For instance, on the one hand, they correctly point out that the only classical evidence of noble women having affairs with gladiators -- a popular theme right now with the Spartacus TV series -- is based in finding a well-to-do woman caught at the gladiator school in Pompeii -- a woman who was also there with her children and therefore probably more a passer-by than a confidante -- it is equally true that there's no evidence to the contrary -- tell me, how many present day sports figures sleep around...have people changed that much in 2000 years? Sure, conjecture on my part, but the point is that the authors feel compelled to track down everything that is known about the Colosseum and try to debunk it, and by the end of the book, it's just in the way of more solid history and literature in the book.

The fact is, we will never know truly what the five stones in front of the Colosseum really are for, but some people have at least made an effort to guess they are base stones for the canvas roof of the Colosseum, to work out the mechanics of how it would work, to do the mathematics to make it a sensible suggestion, and put this forth to scholarly debate -- and come out with a lot of people concurring.
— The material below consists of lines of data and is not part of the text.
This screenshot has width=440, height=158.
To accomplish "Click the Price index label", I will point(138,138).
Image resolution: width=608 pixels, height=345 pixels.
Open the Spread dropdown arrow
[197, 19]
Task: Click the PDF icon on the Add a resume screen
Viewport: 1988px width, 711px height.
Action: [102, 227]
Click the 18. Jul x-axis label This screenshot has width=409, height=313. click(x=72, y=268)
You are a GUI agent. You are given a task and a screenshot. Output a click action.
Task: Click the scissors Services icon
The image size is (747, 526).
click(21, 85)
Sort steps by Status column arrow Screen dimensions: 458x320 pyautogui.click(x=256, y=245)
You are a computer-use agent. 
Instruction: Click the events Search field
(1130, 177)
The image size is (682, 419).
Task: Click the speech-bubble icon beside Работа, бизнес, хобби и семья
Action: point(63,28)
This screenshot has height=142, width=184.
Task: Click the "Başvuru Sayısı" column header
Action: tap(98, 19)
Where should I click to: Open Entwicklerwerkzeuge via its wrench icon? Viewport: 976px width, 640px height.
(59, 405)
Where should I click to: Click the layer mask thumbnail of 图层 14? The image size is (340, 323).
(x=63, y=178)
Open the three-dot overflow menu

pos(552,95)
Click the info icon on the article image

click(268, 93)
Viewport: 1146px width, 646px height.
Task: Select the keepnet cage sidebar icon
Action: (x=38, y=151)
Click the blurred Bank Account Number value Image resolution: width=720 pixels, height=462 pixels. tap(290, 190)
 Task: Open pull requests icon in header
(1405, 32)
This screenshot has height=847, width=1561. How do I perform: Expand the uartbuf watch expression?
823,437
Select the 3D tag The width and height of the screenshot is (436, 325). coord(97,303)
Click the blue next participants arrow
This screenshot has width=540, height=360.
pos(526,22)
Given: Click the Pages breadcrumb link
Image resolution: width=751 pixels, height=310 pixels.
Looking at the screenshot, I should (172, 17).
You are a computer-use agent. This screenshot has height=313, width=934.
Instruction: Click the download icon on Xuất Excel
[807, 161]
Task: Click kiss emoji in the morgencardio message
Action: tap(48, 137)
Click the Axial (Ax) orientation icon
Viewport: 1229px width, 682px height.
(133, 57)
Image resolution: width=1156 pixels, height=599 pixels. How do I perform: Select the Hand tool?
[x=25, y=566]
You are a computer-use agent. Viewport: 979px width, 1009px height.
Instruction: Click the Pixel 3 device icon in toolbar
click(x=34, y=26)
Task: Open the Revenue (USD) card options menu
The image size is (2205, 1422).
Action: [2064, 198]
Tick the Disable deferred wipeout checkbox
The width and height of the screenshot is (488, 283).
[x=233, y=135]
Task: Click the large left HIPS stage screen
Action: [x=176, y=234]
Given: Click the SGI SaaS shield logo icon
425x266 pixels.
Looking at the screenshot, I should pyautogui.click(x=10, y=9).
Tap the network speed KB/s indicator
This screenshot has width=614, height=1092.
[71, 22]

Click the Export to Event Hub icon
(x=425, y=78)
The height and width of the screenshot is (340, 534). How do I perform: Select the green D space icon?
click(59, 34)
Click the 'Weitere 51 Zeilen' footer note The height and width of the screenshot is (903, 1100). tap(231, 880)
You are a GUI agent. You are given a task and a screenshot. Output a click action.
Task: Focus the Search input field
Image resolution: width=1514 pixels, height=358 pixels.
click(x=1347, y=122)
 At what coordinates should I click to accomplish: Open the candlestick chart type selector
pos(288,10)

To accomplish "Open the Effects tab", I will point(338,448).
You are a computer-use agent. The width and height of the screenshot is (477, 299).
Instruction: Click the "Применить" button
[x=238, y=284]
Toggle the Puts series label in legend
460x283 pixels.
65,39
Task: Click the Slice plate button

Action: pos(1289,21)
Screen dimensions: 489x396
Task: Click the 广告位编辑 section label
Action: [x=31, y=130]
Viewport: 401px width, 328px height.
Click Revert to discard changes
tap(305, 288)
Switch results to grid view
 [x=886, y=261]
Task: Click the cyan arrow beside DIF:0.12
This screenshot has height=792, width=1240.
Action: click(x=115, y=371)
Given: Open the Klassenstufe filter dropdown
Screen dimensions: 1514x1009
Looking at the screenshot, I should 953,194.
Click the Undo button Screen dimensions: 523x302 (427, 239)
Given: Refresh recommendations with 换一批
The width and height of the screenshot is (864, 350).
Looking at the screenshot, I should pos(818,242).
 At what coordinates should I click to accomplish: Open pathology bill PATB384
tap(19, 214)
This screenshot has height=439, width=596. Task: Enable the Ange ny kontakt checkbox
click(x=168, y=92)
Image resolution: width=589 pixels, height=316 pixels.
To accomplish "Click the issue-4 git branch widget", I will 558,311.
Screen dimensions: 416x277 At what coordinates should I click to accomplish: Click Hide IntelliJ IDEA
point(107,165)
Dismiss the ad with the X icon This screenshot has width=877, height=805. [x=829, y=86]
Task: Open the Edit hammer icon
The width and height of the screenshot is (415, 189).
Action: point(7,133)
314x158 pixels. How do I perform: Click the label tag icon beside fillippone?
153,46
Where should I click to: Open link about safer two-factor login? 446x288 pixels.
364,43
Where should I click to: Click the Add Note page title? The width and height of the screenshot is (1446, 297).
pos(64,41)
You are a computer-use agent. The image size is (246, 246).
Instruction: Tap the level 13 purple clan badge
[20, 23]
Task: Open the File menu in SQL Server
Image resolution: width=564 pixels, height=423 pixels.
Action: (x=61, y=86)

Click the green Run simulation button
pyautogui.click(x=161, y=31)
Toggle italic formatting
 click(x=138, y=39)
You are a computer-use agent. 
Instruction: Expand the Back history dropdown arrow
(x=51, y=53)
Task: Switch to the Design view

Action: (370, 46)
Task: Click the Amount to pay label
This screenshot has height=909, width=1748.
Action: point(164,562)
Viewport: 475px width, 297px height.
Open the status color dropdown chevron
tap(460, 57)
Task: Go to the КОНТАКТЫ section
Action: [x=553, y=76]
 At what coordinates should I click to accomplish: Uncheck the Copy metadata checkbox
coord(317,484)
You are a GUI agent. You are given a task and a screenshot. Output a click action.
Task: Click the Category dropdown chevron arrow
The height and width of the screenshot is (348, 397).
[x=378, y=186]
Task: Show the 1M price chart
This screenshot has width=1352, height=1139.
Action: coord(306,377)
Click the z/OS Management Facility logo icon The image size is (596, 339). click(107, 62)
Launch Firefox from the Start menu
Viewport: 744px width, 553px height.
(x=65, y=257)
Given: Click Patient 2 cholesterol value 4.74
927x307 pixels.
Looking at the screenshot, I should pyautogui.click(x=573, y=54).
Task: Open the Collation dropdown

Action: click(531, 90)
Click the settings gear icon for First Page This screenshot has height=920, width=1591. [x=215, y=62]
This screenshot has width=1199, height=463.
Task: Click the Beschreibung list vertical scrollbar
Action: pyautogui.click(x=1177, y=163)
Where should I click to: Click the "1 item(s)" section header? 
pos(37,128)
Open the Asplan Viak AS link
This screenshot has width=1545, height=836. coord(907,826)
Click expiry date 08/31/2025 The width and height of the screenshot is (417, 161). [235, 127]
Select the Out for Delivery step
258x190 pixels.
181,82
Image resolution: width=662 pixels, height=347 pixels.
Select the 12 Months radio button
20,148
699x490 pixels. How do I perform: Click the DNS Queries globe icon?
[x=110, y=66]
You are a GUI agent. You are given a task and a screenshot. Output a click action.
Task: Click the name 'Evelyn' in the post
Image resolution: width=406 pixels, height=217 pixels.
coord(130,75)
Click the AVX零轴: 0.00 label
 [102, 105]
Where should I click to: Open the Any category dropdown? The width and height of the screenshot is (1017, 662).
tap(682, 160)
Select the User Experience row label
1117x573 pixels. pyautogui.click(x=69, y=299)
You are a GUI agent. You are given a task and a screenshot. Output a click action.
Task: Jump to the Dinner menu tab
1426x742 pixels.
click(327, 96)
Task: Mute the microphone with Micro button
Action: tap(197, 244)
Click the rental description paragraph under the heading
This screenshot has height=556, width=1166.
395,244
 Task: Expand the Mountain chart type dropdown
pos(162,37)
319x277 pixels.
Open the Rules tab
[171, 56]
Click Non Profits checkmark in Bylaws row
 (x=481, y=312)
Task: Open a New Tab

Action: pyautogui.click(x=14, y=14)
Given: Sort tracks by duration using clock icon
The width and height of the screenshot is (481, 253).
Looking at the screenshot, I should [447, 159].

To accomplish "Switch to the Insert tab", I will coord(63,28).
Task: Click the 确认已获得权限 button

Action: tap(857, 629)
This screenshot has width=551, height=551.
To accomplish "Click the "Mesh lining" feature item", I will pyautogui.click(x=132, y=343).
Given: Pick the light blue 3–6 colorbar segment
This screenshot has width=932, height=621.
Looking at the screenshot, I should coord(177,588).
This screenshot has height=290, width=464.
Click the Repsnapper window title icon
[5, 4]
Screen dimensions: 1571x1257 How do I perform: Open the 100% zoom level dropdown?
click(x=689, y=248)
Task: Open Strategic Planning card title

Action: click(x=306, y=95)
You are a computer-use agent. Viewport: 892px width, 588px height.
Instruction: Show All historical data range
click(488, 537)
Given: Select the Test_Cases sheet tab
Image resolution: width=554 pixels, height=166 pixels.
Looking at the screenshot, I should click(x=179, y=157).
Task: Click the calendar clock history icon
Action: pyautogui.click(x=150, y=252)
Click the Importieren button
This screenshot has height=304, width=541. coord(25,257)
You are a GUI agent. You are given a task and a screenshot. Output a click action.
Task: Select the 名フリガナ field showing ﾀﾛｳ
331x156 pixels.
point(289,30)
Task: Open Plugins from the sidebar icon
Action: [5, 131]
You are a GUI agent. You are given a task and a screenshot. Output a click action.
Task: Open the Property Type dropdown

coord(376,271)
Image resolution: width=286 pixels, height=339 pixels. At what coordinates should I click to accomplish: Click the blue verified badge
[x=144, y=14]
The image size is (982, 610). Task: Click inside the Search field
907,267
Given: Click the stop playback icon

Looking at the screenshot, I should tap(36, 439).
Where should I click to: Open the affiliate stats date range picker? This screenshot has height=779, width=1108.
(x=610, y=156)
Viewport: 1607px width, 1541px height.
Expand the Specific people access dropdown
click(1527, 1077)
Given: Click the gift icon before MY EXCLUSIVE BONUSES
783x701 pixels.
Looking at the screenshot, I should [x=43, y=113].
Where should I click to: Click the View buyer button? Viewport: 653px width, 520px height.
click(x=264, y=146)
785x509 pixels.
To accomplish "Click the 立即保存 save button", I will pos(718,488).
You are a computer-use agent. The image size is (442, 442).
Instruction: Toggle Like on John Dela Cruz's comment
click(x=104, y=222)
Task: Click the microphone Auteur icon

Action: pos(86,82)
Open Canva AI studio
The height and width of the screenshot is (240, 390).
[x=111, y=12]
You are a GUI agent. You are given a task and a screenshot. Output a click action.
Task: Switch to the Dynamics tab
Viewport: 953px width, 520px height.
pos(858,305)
Just because the authors cannot find any historical reference to this does not mean it is not so, and instead of trying so hard to debate each conception, why not take the alternate or at least balanced point of view and show the other side -- why they think they are velarium base stones and how it works. Isn't that so much more constructive?

I bought this book to really expand my horizons on the more detailed history of the Colosseum, and it's in here. Just be prepared for a rather snobby view of "I know better than all the rest of the historians" approach to the topic, and expect to have to find the balance of the story elsewhere.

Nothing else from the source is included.